In this paper, a simple and efficient four node degenerated shell element which overcomes aforementioned drawbacks is proposed. This element uses the assumed strain concept in terms of covariant strains referred to the element natural coordinate system. In formulation of the element, the assumed shear strains are used to avoid the shear locking. The covariant membrane strains are separated from the covariant in-plane strains which consist of the combination of the membrane and bending strains by mid-surface interpolation. With these separated strains, it is now possible to use the assumed membrane strains to alleviate the membrane locking by eliminating the violation in the rigid body motion condition caused by applying assumed bending strains.

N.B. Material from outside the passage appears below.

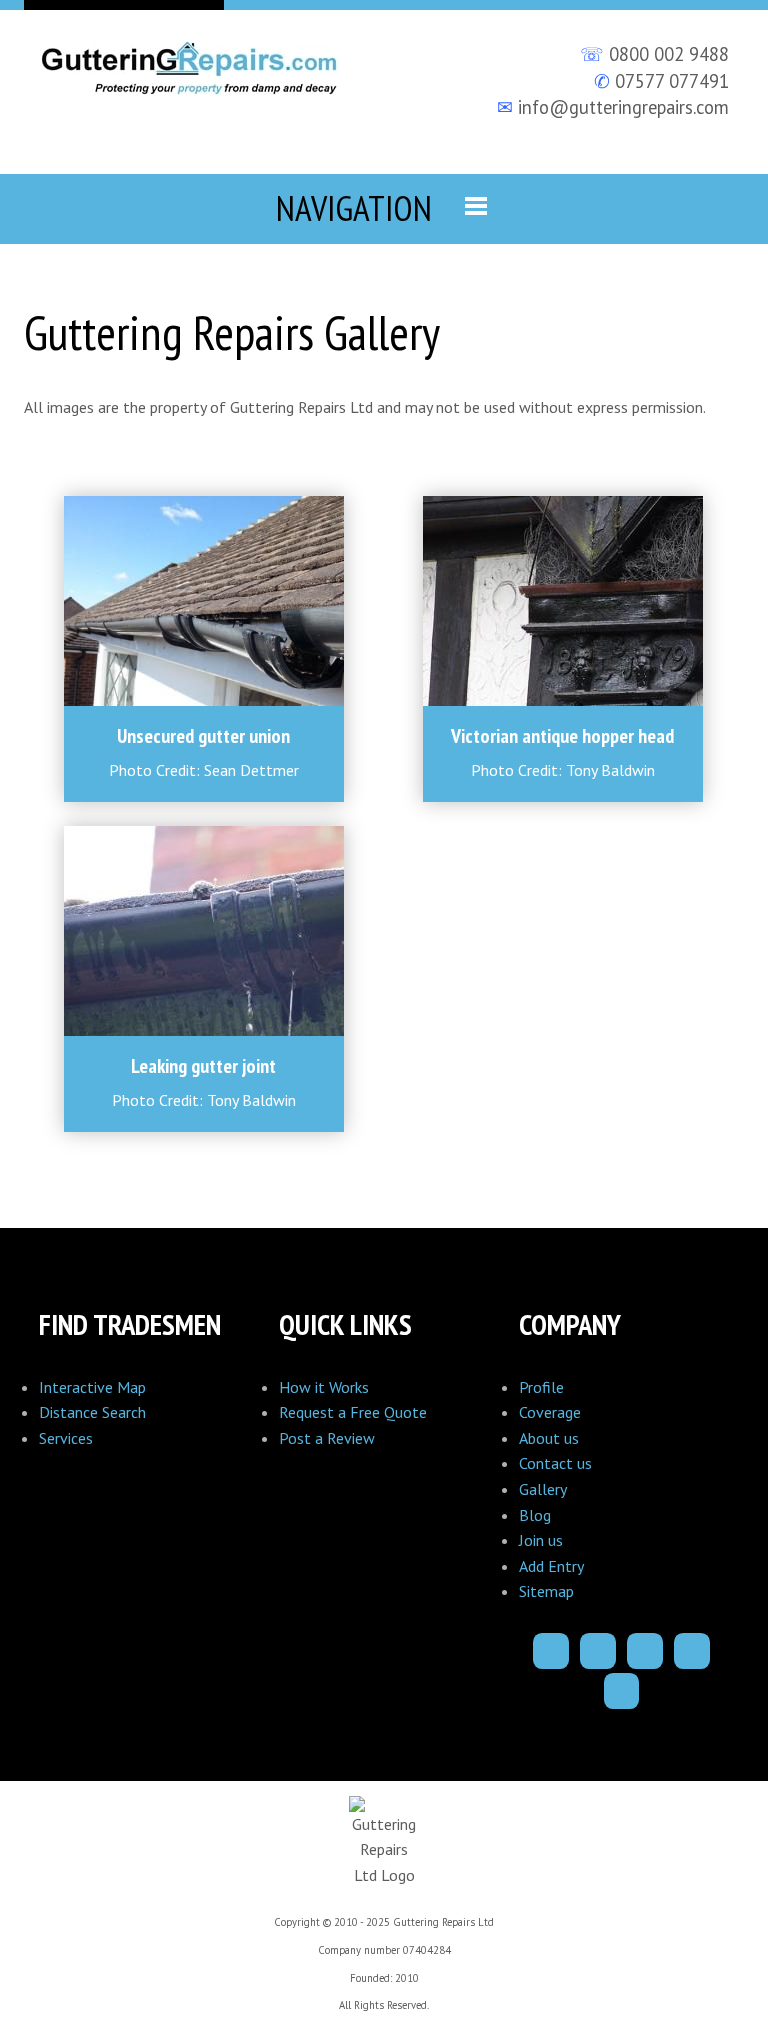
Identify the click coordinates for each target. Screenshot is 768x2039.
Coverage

Since this element is used under the three dimensional stress-strain condition, this element is applicable to both thin and thick shells and can be easily implemented into the existing finite element analysis program by minimum modification. Numerical examples are presented to evaluate the performance of the new element developed. The proposed element has no hourglass modes and the numerical results indicate that this element has a rapid convergence, provides a reasonable accuracy for the stresses, and also improves the membrane bending behavior of the shell.
Subsequently the new element is also extended to the geometrically or materially nonlinear analysis of shell structures undergoing large deformation in conjunction with the total Lagrangian scheme. The nonlinear equilibrium equations are solved by using the Newton-Raphson method combined with the arc-length control. Numerical tests show that this new degenerated shell element provides robustness and accuracy for nonlinear problems.